Hub-Accelerator: Fast and Exact Shortest Path Computation in Large Social Networks

Shortest path computation is one of the most fundamental operations for managing and analyzing large social networks. Though existing techniques are quite effective for finding the shortest path on large but sparse road networks, social graphs have quite different characteristics: they are generally non-spatial, non-weighted, scale-free, and they exhibit small-world properties in addition to their massive size. In particular, the existence of hubs, those vertices with a large number of connections, explodes the search space, making the shortest path computation surprisingly challenging.

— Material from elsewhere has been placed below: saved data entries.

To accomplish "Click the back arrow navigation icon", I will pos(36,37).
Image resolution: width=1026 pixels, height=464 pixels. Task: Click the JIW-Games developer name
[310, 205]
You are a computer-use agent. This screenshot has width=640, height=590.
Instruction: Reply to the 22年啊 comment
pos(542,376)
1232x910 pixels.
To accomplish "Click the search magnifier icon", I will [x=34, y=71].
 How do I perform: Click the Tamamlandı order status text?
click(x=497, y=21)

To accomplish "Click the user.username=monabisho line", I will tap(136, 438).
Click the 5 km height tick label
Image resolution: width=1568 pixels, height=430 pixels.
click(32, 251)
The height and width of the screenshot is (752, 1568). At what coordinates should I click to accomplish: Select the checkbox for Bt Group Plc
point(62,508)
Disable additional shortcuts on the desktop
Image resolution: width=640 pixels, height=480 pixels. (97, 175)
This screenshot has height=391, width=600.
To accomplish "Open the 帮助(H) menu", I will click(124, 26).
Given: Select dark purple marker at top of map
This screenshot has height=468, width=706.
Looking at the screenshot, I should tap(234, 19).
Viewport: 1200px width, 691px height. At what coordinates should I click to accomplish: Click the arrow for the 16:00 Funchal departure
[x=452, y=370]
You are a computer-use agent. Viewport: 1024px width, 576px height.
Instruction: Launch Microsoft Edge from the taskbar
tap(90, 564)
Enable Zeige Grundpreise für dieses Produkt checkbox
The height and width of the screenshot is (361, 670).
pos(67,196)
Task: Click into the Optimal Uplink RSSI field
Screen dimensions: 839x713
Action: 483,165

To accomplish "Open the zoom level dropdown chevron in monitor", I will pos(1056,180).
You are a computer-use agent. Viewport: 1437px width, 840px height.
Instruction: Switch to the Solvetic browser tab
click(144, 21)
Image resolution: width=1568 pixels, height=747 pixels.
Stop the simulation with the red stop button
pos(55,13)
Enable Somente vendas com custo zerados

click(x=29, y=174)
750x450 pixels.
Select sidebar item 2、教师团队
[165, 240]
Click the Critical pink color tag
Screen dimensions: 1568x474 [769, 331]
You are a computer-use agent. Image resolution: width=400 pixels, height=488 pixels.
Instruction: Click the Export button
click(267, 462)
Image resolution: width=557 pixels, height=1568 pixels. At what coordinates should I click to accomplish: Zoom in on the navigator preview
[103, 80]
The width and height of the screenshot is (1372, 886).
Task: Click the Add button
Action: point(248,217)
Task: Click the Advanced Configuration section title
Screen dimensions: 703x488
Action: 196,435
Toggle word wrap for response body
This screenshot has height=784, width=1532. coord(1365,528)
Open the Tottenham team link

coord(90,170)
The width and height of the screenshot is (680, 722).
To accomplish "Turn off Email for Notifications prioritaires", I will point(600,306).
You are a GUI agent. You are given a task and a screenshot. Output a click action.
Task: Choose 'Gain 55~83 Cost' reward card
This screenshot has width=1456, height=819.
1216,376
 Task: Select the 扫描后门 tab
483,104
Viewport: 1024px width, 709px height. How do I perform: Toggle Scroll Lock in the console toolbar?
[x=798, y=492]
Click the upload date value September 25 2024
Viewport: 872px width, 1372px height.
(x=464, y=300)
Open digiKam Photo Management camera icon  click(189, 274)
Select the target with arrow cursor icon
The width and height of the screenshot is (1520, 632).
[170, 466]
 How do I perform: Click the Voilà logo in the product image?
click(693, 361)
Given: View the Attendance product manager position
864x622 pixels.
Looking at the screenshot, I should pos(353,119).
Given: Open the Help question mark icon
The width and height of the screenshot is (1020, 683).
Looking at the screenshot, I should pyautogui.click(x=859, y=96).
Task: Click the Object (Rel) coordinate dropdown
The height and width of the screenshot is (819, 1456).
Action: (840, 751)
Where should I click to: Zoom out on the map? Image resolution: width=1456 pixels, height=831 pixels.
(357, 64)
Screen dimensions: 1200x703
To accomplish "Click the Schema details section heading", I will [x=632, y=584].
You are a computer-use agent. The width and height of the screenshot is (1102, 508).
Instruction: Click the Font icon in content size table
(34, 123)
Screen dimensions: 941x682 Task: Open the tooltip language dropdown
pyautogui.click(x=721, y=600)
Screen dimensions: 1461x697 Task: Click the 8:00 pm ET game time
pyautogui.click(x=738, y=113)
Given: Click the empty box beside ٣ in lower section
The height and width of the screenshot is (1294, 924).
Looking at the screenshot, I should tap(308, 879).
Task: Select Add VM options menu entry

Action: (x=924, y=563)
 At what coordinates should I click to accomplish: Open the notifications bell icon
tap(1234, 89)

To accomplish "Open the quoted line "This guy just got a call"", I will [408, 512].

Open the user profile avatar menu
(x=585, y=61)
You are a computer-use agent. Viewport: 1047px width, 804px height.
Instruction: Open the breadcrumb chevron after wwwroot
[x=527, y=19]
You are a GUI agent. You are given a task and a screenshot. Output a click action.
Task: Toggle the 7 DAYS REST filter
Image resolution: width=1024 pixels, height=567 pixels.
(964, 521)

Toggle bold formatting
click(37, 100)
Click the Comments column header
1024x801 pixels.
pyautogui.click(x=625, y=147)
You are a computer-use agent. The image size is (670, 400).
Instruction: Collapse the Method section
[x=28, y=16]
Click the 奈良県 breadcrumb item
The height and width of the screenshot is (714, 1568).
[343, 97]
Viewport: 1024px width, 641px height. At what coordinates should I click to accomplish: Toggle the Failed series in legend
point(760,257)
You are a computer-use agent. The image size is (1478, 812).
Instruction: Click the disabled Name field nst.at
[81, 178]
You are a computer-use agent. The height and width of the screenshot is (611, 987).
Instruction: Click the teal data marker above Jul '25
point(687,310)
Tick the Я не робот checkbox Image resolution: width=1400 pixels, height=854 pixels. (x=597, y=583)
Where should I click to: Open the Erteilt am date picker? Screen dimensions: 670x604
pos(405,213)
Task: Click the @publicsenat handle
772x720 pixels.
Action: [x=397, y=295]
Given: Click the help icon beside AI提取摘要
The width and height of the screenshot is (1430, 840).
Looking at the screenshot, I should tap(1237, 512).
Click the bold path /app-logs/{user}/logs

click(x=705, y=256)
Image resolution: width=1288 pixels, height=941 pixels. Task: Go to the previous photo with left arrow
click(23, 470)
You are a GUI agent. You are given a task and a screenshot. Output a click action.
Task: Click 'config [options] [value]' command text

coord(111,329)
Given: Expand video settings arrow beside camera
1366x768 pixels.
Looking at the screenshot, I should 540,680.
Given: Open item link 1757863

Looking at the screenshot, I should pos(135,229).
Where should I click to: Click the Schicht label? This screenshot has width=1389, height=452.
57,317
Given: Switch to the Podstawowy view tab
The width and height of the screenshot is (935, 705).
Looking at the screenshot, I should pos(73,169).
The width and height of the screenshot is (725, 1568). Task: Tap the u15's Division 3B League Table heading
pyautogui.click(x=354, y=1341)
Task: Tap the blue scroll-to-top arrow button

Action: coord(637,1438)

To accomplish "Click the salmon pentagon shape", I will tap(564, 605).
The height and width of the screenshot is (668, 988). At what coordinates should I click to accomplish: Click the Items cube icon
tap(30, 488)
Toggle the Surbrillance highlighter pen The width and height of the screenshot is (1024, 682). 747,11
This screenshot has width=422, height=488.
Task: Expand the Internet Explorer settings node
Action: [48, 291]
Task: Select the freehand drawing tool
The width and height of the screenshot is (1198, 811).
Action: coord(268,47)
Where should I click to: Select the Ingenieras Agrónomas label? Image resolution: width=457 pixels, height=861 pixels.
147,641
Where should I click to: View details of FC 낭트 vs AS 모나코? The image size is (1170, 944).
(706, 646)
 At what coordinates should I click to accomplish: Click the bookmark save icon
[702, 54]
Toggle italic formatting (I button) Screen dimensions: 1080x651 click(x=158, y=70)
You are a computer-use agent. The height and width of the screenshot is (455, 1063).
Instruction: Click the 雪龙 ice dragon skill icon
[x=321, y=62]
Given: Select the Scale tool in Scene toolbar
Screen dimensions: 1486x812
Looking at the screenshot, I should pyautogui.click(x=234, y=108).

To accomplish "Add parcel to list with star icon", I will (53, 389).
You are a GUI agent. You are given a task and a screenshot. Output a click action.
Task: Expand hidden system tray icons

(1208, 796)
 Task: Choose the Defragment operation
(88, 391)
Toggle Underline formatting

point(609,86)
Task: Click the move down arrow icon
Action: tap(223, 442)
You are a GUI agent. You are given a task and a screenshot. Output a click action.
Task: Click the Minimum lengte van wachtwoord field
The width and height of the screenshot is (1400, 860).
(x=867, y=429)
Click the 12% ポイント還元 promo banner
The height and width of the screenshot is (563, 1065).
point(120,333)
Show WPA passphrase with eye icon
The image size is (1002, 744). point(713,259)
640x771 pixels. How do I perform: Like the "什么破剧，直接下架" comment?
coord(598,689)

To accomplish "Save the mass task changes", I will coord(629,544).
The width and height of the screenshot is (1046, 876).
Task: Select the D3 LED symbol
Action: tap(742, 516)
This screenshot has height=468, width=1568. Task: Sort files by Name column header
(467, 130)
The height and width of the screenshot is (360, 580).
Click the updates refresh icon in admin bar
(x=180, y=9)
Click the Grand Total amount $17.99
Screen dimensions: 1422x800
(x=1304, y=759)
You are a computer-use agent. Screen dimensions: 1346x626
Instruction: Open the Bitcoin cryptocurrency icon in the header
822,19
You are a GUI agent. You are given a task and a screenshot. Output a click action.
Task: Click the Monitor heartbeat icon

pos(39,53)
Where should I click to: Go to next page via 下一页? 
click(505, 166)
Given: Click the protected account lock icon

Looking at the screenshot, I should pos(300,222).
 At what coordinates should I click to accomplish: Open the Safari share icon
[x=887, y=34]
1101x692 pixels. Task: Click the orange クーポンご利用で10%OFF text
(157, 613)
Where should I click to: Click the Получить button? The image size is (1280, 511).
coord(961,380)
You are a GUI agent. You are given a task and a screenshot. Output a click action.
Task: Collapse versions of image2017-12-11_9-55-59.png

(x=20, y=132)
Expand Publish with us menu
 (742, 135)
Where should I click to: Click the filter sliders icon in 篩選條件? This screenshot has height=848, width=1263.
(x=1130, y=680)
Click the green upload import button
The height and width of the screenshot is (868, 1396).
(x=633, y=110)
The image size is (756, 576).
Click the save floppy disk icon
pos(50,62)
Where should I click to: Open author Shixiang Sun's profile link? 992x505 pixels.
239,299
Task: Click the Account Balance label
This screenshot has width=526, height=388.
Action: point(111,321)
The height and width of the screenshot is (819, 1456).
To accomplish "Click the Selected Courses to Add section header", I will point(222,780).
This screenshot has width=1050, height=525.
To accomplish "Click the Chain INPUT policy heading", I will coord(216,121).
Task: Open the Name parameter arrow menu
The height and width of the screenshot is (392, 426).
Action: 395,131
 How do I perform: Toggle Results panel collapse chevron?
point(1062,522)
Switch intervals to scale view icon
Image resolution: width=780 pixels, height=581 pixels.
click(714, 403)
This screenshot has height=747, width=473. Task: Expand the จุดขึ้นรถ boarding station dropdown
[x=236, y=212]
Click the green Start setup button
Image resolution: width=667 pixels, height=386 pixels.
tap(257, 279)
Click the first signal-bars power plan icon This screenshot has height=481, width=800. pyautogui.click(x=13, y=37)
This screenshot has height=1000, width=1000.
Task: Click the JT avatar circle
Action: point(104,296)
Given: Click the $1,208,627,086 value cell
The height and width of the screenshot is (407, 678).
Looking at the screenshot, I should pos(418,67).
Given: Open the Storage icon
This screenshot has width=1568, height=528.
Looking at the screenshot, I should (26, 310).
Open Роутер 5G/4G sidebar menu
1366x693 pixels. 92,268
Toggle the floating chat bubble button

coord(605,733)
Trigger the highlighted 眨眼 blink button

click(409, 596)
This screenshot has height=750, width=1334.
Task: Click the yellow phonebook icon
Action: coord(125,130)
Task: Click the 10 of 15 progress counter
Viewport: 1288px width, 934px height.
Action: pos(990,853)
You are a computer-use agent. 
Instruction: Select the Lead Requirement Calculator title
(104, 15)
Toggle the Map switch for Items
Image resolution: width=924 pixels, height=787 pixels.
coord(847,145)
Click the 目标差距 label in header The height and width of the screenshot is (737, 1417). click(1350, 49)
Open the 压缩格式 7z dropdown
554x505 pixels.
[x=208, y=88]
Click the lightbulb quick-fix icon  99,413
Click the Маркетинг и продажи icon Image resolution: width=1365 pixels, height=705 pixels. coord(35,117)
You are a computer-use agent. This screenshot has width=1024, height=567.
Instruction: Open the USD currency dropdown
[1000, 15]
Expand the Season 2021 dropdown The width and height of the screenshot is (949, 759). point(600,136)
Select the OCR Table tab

In this paper, we introduce a set of novel techniques centered around hubs, collectively referred to as the Hub-Accelerator framework, to compute the k-degree shortest path (finding the shortest path between two vertices if their distance is within k). These techniques enable us to significantly reduce the search space by either greatly limiting the expansion scope of hubs (using the novel distance- preserving Hub-Network concept) or completely pruning away the hubs in the online search (using the Hub2-Labeling approach). The Hub-Accelerator approaches are more than two orders of magnitude faster than BFS and the state-of-the-art approximate shortest path method Sketch for the shortest path computation. The Hub- Network approach does not introduce additional index cost with light pre-computation cost; the index size and index construction cost of Hub2-Labeling are also moderate and better than or comparable to the approximation indexing Sketch method.